Shao,
There are literally thousands of languages which can be used to
formulate queries and send them to the PostgreSQL server for
processing. You mentioned Python. How about Java, Javascript,
Typescript, C, C++, C#, Objective-C, Swift, Go, Matlab or R to name a
randomly chosen few? Interfaces like ODBC/JDBC make it really easy to
add PostgreSQL support to a programming language or calculation package.
All of these languages are handy for writing things which are difficult
to express in SQL and all of them offer capabilities which may make it
easier to get data into and out of the application but all of them take
about the same amount of time to process a query because queries are
processed by the PostgreSQL server, not by the programming language. The
only time PL/<whatever> or one of these other languages helps with
performance is when the algorithm used has higher performance than what
is available in SQL. Often, the opposite turns out to be the case. In
other words, writing things in PL/<whatever> may actually slow things down.
What should you do? Step 1 is to make sure that you are writing
efficient queries. You need to have a deep understanding of the
results of the EXPLAIN command and know how to re-arrange queries to
control the PostgreSQL processing.
Suppose that no matter how you re-write the query, it's still slow.

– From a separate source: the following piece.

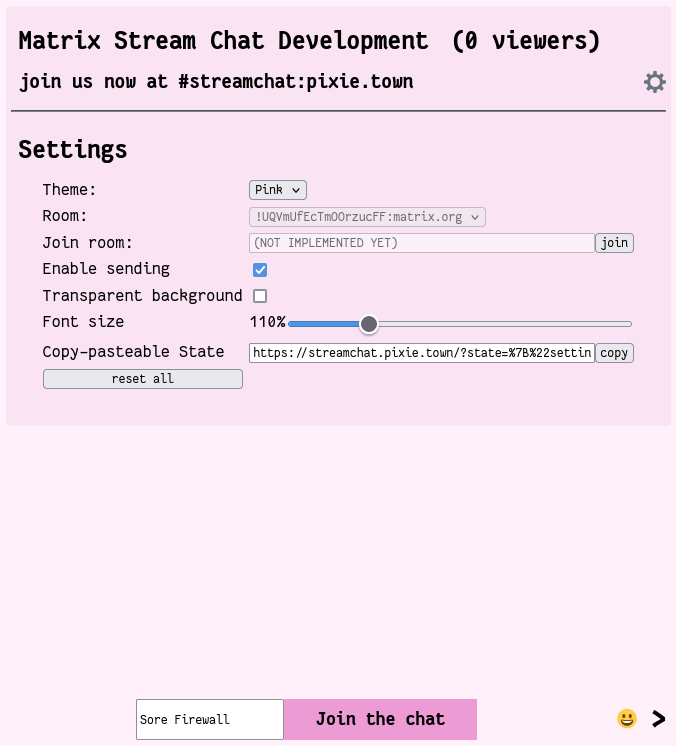Click the send arrow icon
Image resolution: width=676 pixels, height=746 pixels.
click(658, 719)
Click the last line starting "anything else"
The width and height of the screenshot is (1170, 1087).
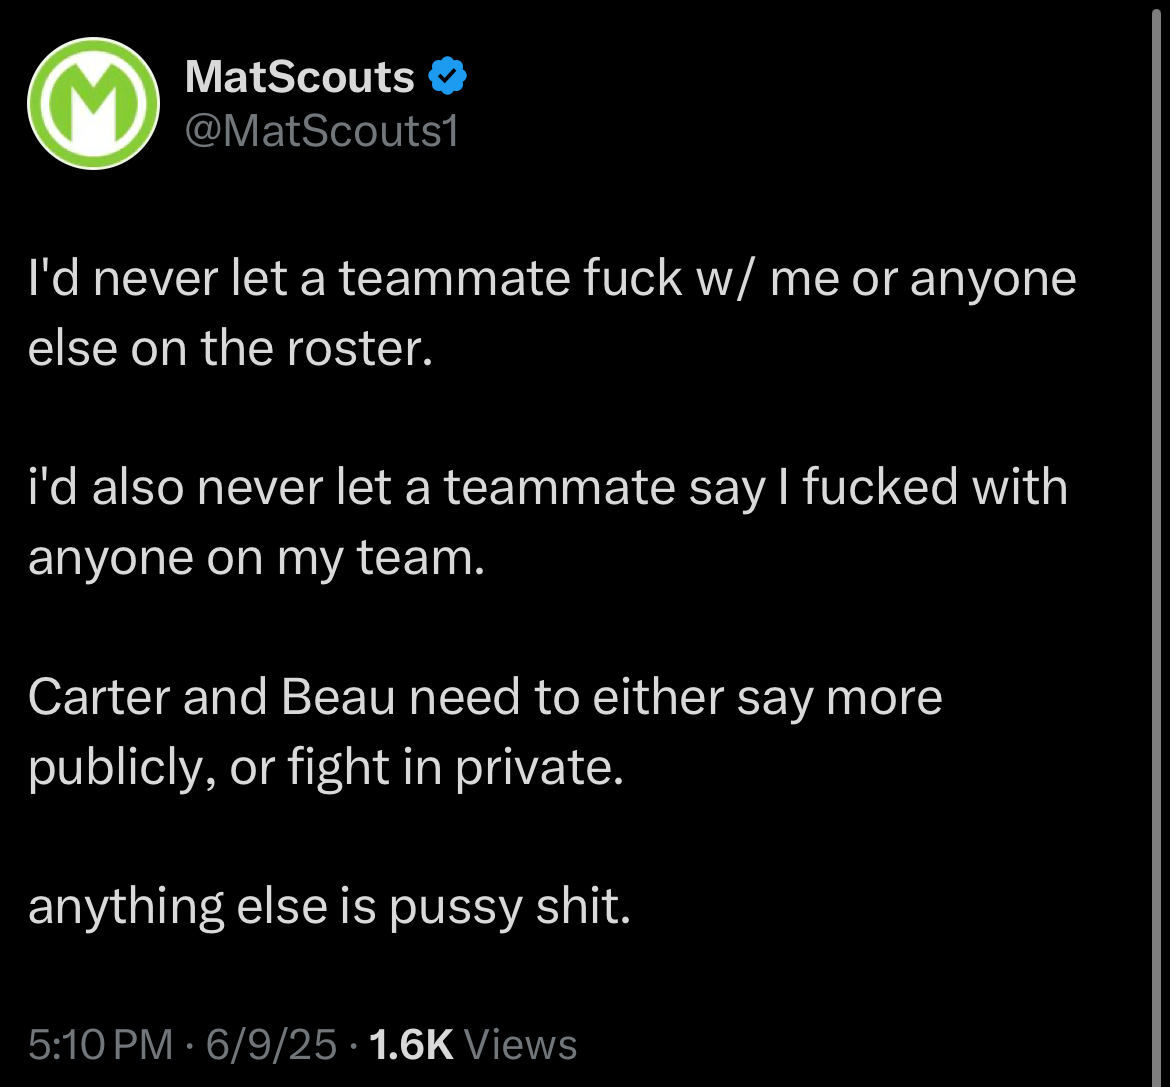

Step 2 is to treat yourself to an online course on analysis of
algorithms. Not only will you learn ways of speeding up algorithms but
you will also learn to recognize when it's impossible to speed up an
algorithm.
Ruven Brooks
On 7/31/2020 6:59 AM, Shaozhong SHI wrote:
Hi, Laura,
Thank you for your reply.
1. Please look at this documentation link.
https://www.postgresql.org/docs/9.1/external-pl.html
<https://www.postgresql.org/docs/9.1/external-pl.html>
There is also PL/sh language.
So many varieties. I wonder the use cases for all these.
2. My immediate concern is to know which one is good for periodically
processing Big Data.
Standard queries in PostgreSQL may fail or keep running for days,
weeks when data is very big.
If you do a programme with standard queries of PostgreSQL, I would
think that it could run forever.
3. Does that mean Python can be treated as a native language in
PostgreSQL/PostGIS? Will it run faster?
Regards,
Shao
On Fri, 31 Jul 2020 at 12:01, Augori <[email protected]
<mailto:[email protected]>> wrote:
Hi Shao,
Using Python allows you to integrate a query into a workflow that
has some batch component to it. Examples would be a query which
allows you to select a set of records that need to be updated
daily. Or it could be a query that needs to be run on hundreds of
files to build a summary of the data or it could be part of a
process that is triggered by some outside event, like a file being
updated. I hope I haven't misinterpreted your question but you
seem to be asking why you'd want to automate interactions with a
database, a question to which there are thousands of responses.
Please clarify if that is not the case.
Kind regards,
Laura
On Fri, Jul 31, 2020, 5:05 AM Shaozhong SHI
<[email protected] <mailto:[email protected]>> wrote:
Hi,
What is the advantage of querying in Python?
Has anyone got much experience?
What not just use standard query?
What is the rationale for querying in Python?